(Task item): Leave out all pictures while repeating the records exactly and completely.

(Screenshot grounding data):

◇ ◇ ◇ ◇

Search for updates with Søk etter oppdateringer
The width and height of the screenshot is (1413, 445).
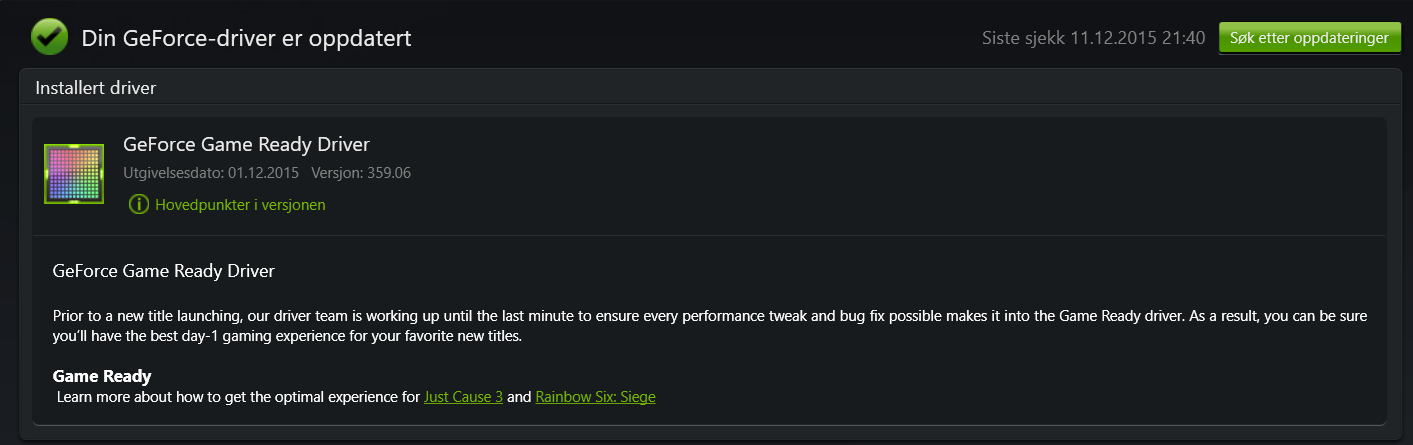(1309, 38)
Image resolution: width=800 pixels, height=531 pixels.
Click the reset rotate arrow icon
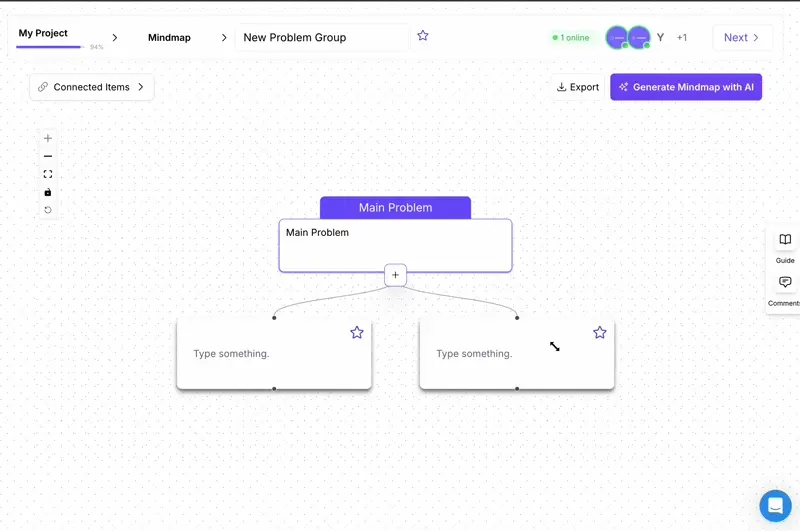(47, 210)
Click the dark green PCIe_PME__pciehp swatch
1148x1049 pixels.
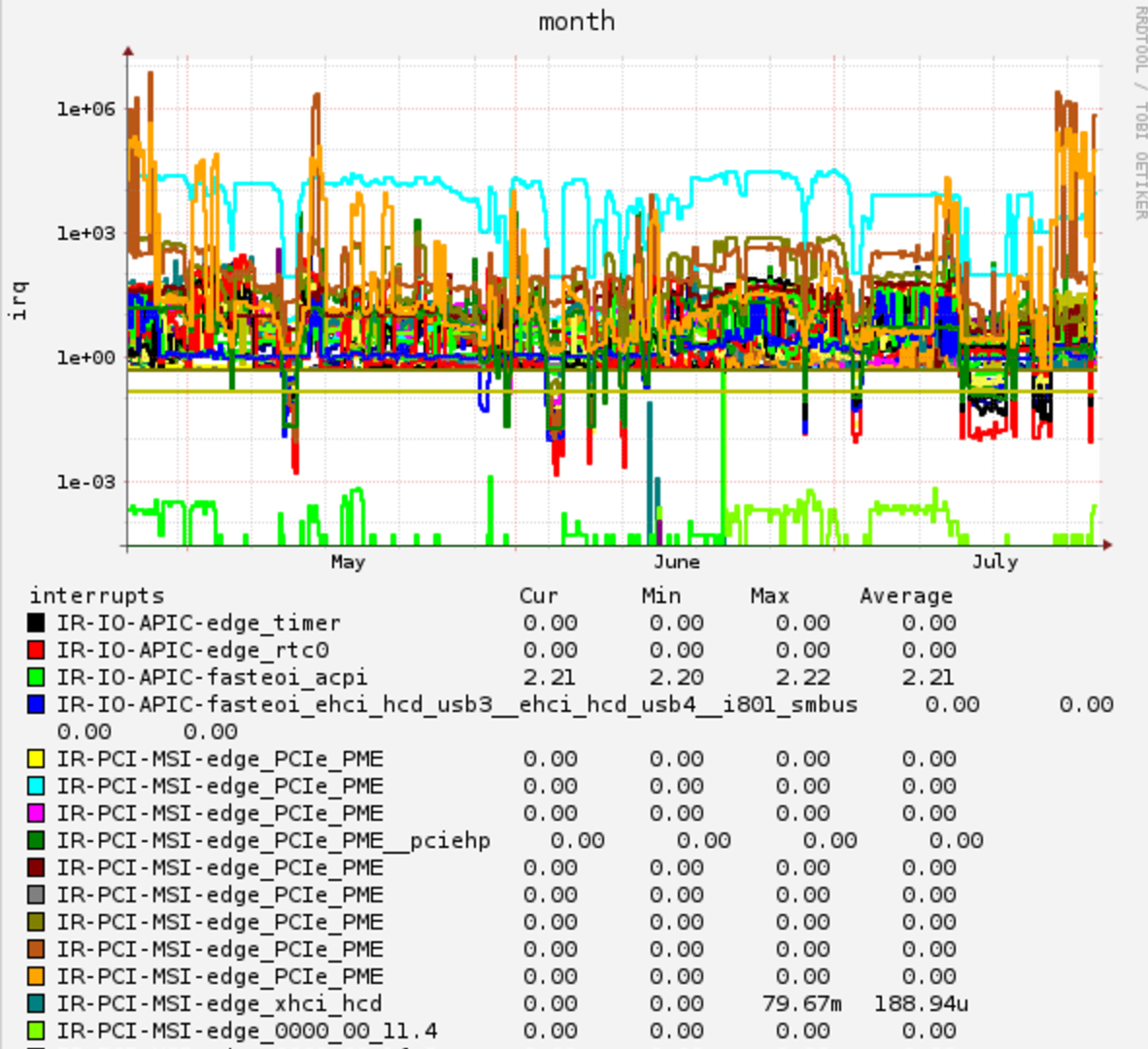click(36, 840)
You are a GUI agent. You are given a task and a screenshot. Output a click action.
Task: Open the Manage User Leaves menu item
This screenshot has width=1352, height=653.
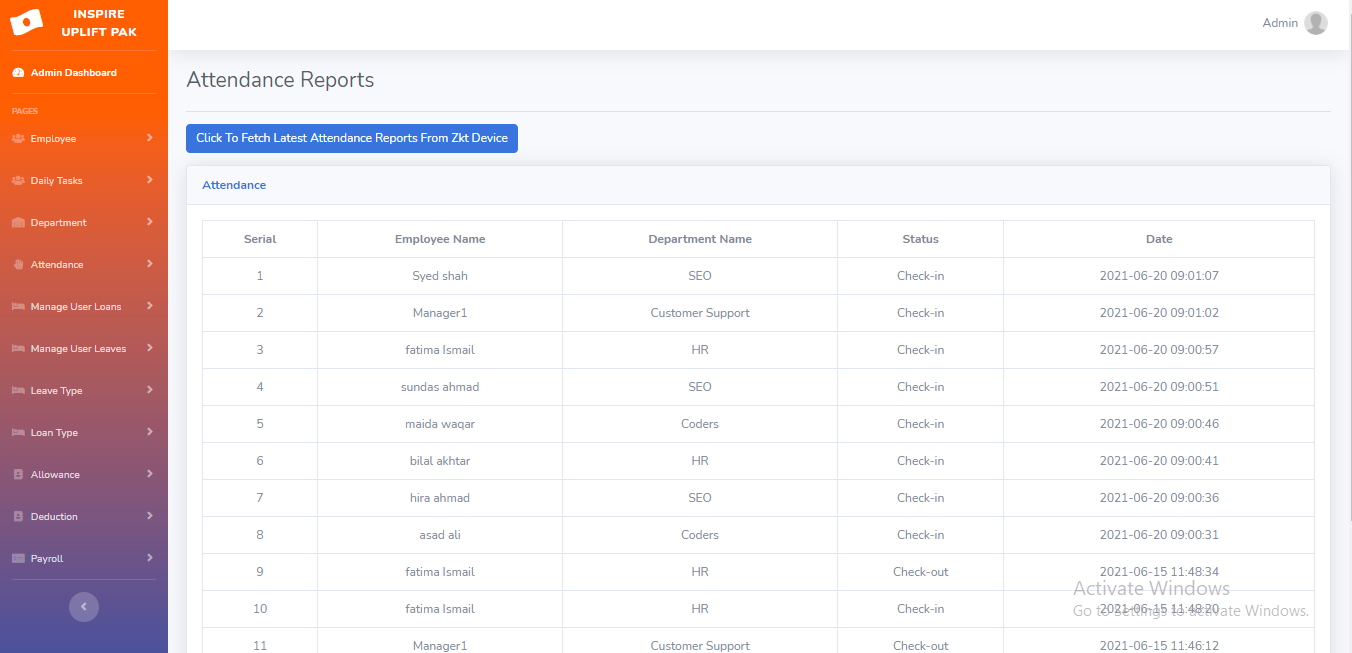(x=78, y=349)
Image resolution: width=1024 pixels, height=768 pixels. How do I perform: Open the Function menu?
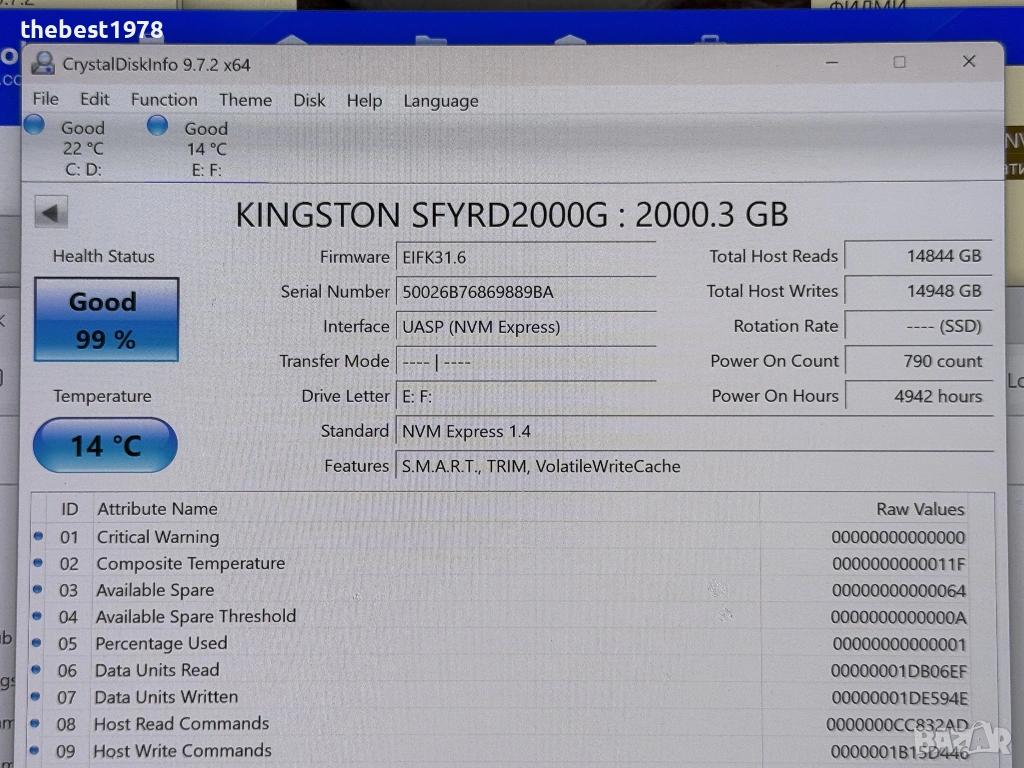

◇ ◇ ◇ ◇

(Written response):
Search for updates with Søk etter oppdateringer
The width and height of the screenshot is (1413, 445).
(1309, 38)
Image resolution: width=800 pixels, height=531 pixels.
Click the reset rotate arrow icon
(47, 210)
Click the dark green PCIe_PME__pciehp swatch
1148x1049 pixels.
click(36, 840)
You are a GUI agent. You are given a task and a screenshot. Output a click action.
Task: Open the Manage User Leaves menu item
This screenshot has width=1352, height=653.
(x=78, y=349)
Image resolution: width=1024 pixels, height=768 pixels. How do I perform: Open the Function menu?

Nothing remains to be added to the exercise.